"No," she agreed. "I suppose I won't." She shifted diffidently, looking at him with her frank eyes. "Are you getting along all right," she asked.
He smiled again; in her meaning there was only one kind of "all right" and "all wrong." "Why, yes," he replied. "I'm all right, Miss Pilgrim; an' if I wasn't, I'd know where to come."
She nodded eagerly. "Yes; I don't want you to forget. I I'll always be glad to do everything I can."
"Sure; I know that," he replied. "An' you? You makin' out all right too, Miss Pilgrim? That Vice-vice-Consulate o' yours keepin' you pretty busy?"
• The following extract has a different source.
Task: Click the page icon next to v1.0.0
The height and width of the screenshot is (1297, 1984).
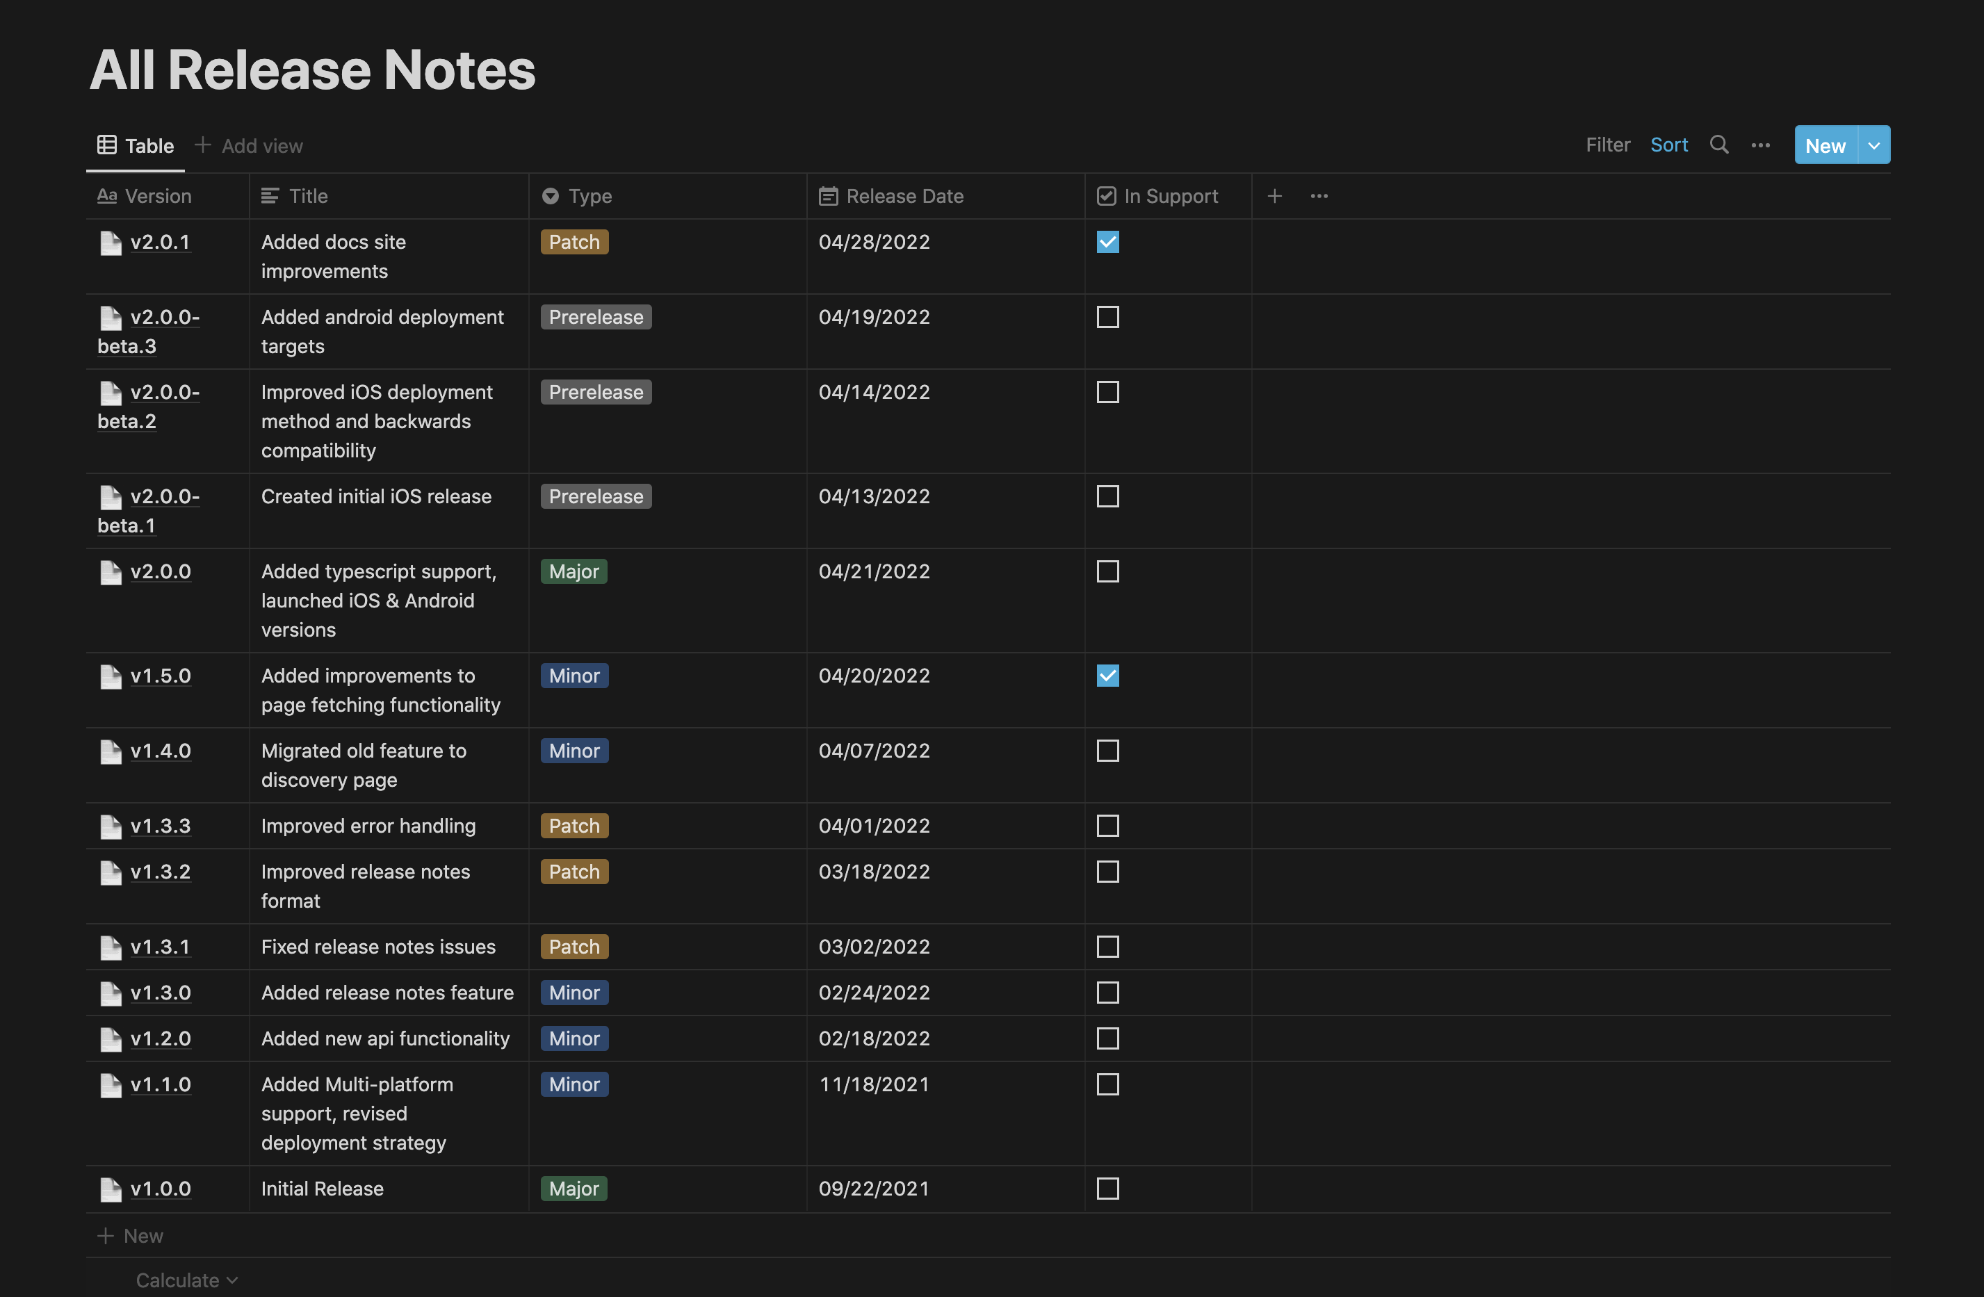Action: [x=110, y=1189]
The brisk pink flooded across her face in a quick flush, and her mouth drooped. But her eyes, as always, were steady against his.
"There hasn't been anybody yet," she answered, with a look that deprecated his smile.
He hastened to be sympathetic. "Too bad!" he said. "With a room like that all ready an' waitin' too. But maybe it's only that things is kind o' slack just now; somebody'll be cuttin' loose pretty soon and you'll get your turn all right."
She made to move on, but paused again to answer.
"The room will always be there if you if anybody wants it," she said.
"Even if nobody ever comes, it shall always be ready, at least.
That's all I can do."
She bade him farewell, with the little nod she had, and passed on, muffling her chin down into her great cloth collar. Waters looked after her with a frown of consideration. He was forgetting for the moment that he was cold, that he had fed inadequately upon gruel of barley, that he was all but penniless in an expensive and hostile world. There was astir in his being, as he watched the slight overcoated figure of the girl, that same protective instinct which had galvanized even Selby into generosity; it never fails to make one feel man enough to cope with any array of ills. There crossed and tangled in his mind a moving web of schemes for aiding and consoling her.